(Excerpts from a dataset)
[Start of Attachment]
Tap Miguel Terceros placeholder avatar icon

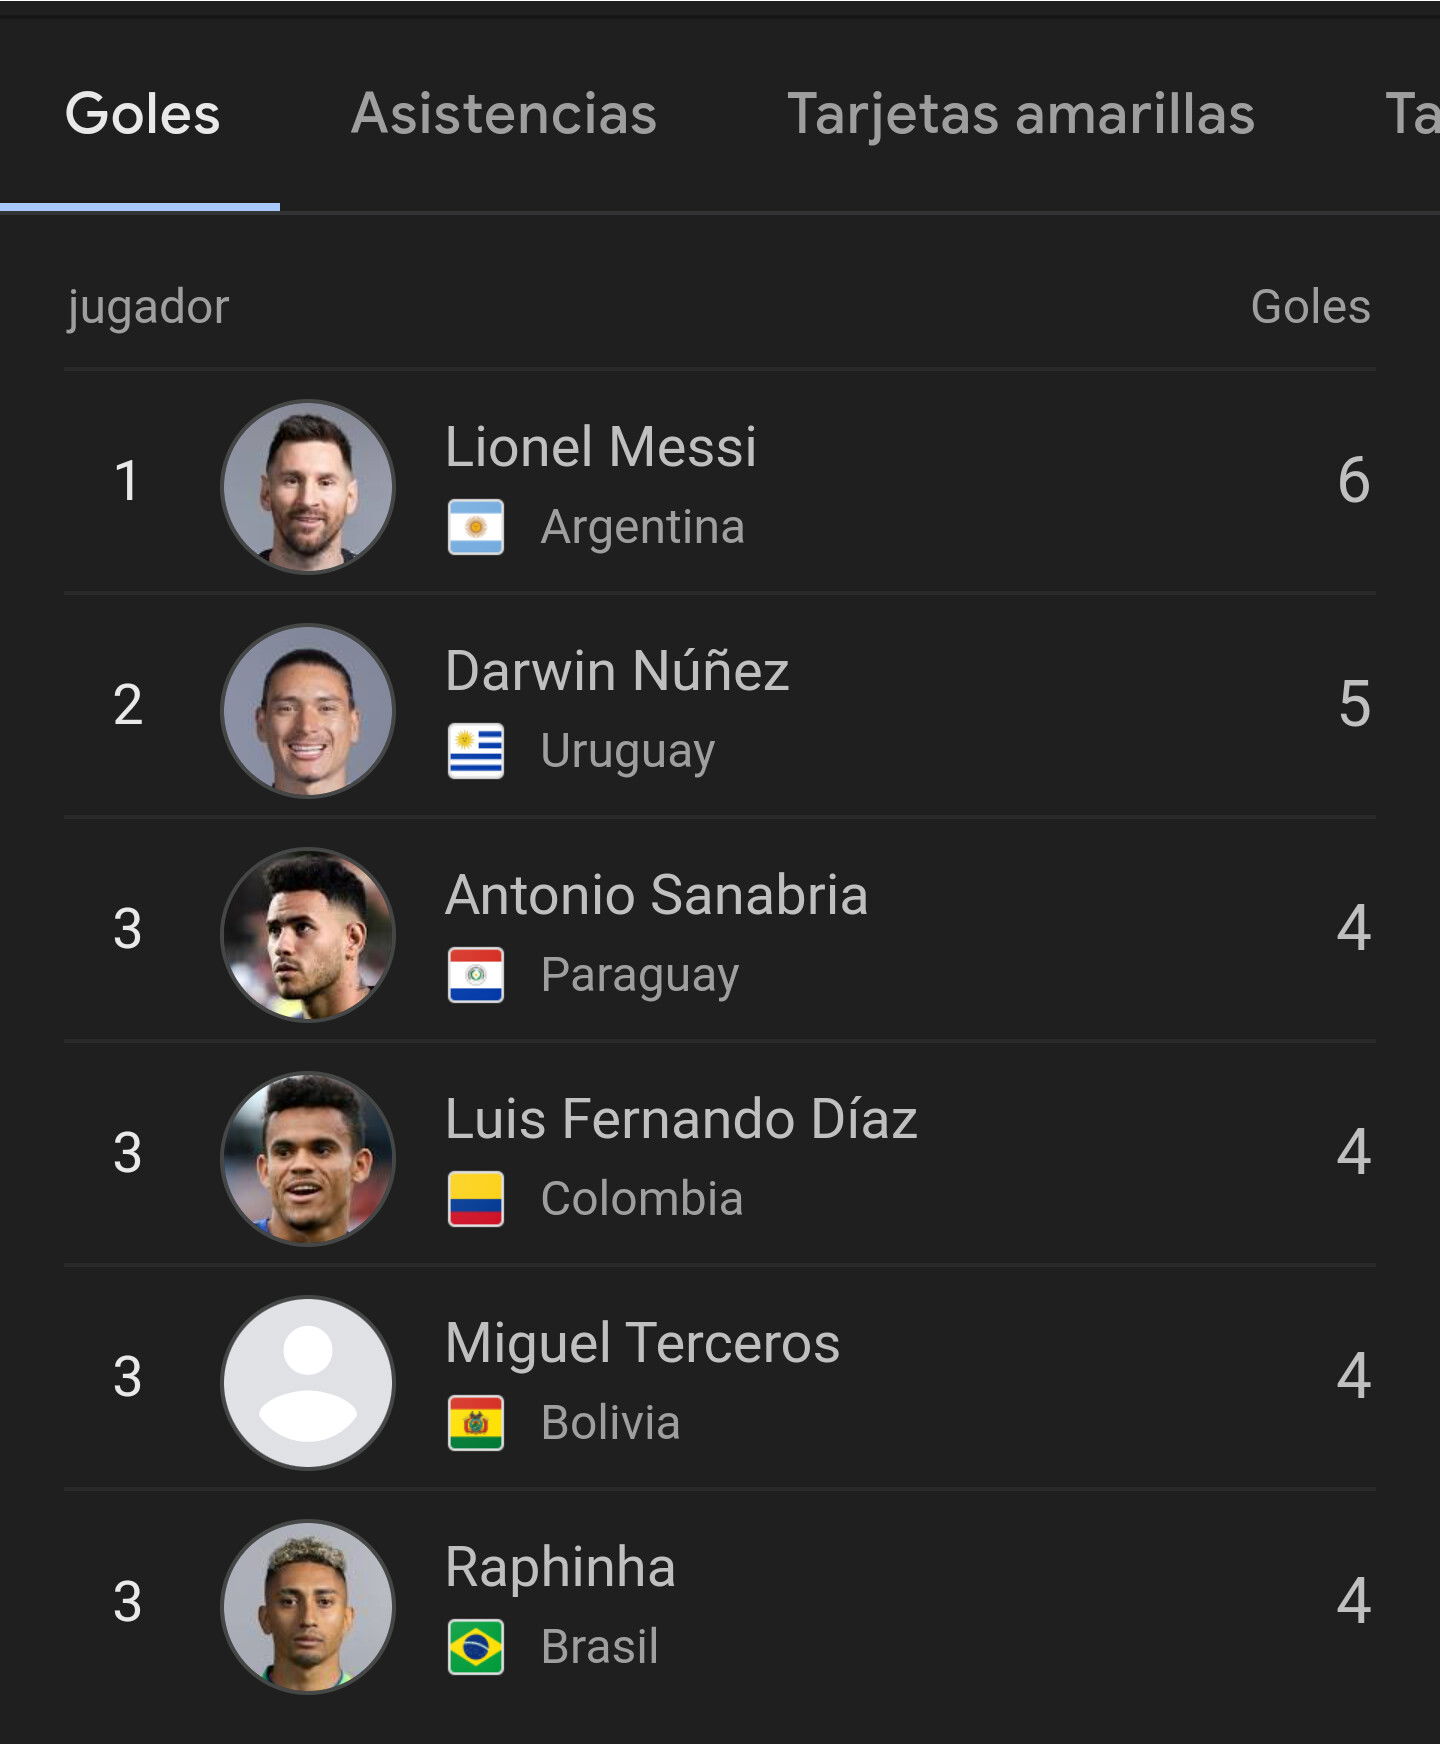308,1383
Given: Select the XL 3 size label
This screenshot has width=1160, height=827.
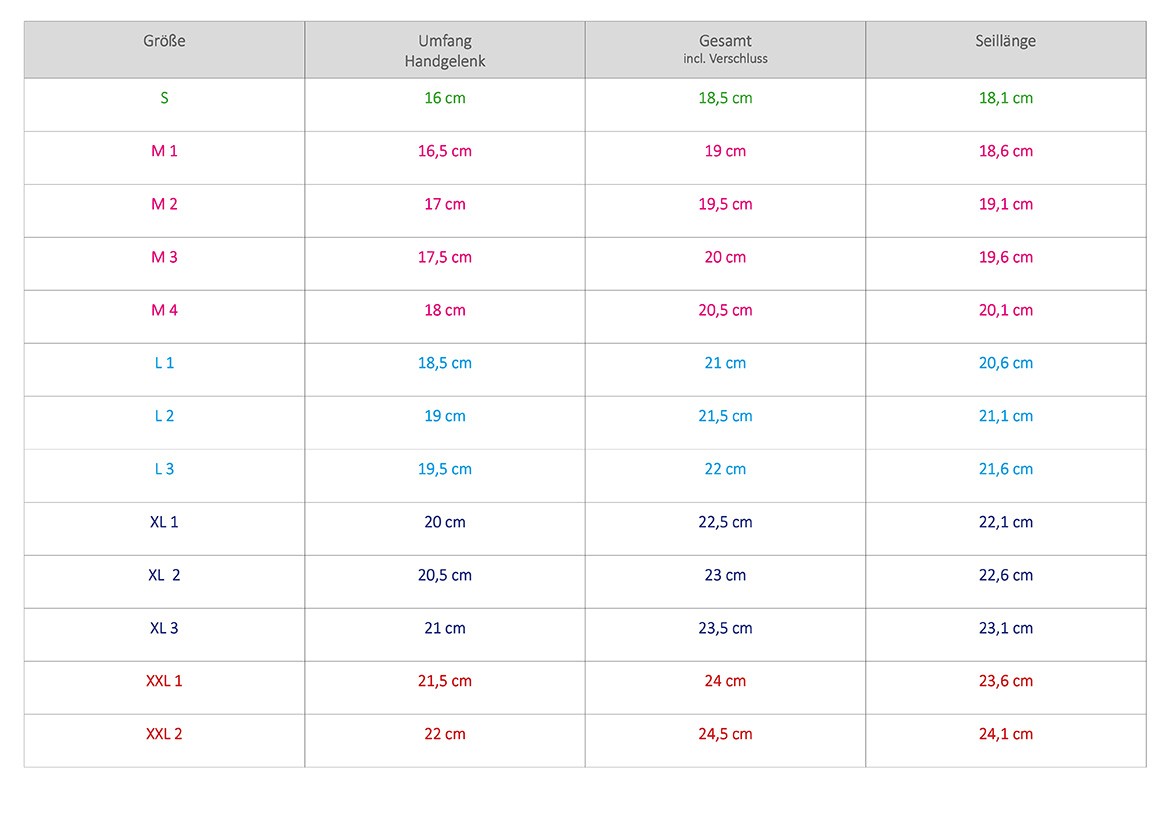Looking at the screenshot, I should click(164, 628).
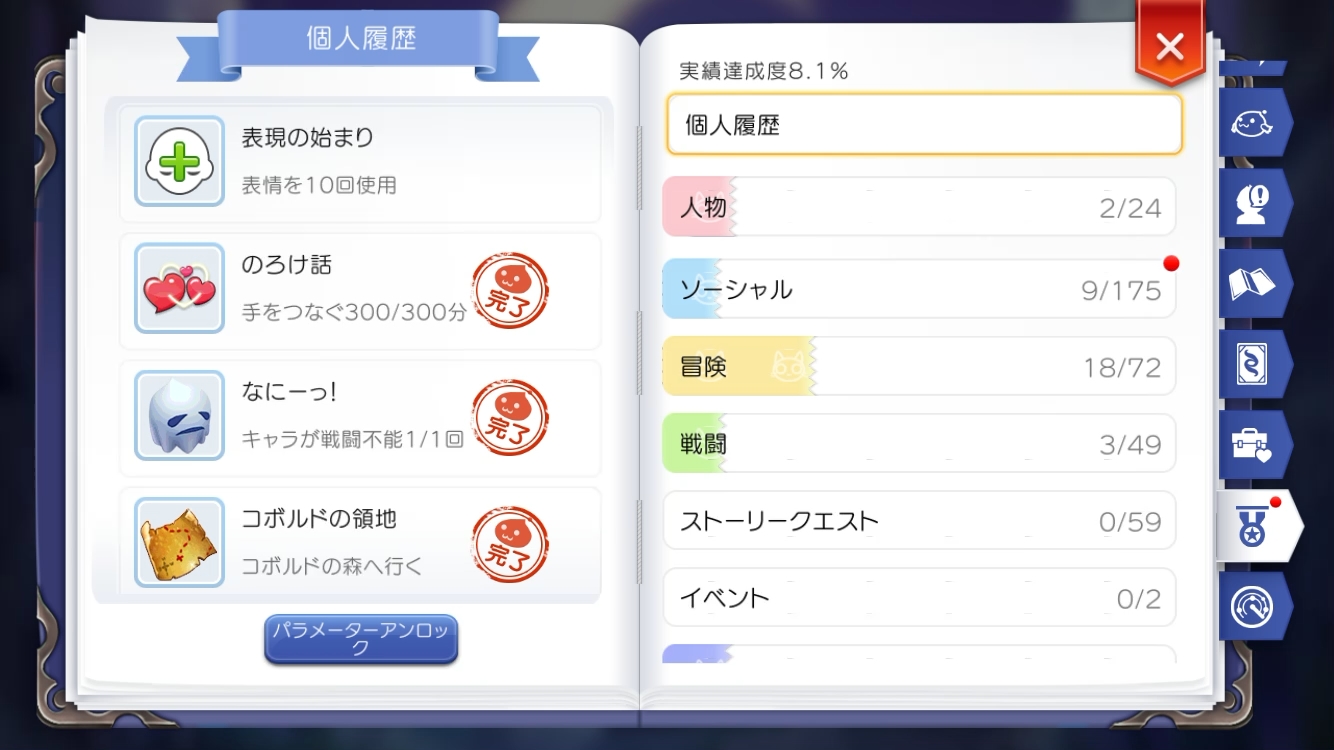Click the 個人履歴 selected category field
Viewport: 1334px width, 750px height.
(x=924, y=125)
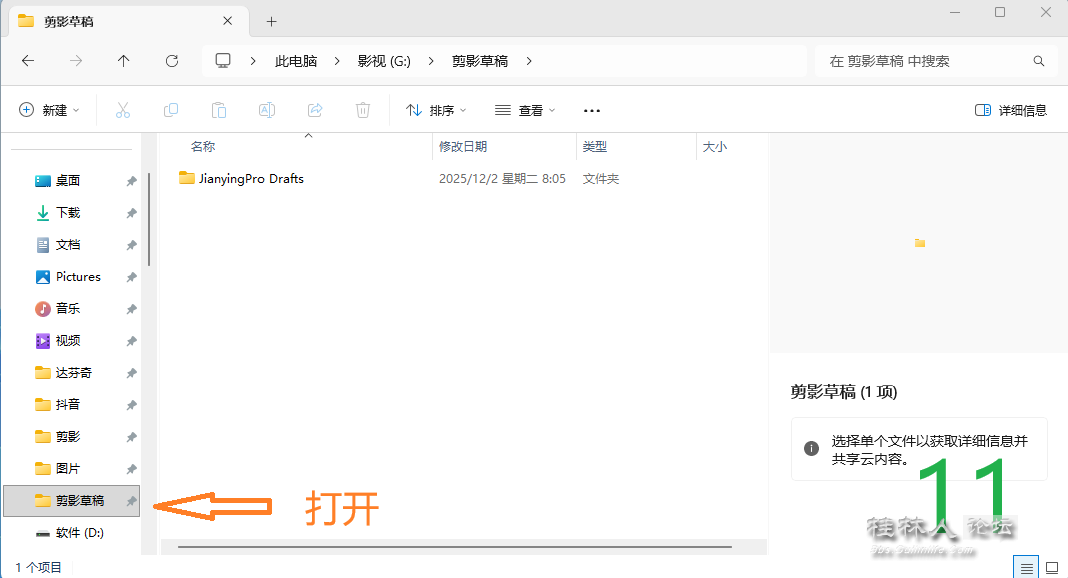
[End of Attachment]
■ WHAT YOU HAVE TO DO
Please write out all of the data verbatim, with no pictures in the copy.

■ TASK ANSWER
Tap Miguel Terceros placeholder avatar icon

308,1383
Given: Select the XL 3 size label
This screenshot has width=1160, height=827.
Looking at the screenshot, I should click(164, 628).
Click the 個人履歴 selected category field
Viewport: 1334px width, 750px height.
(x=924, y=125)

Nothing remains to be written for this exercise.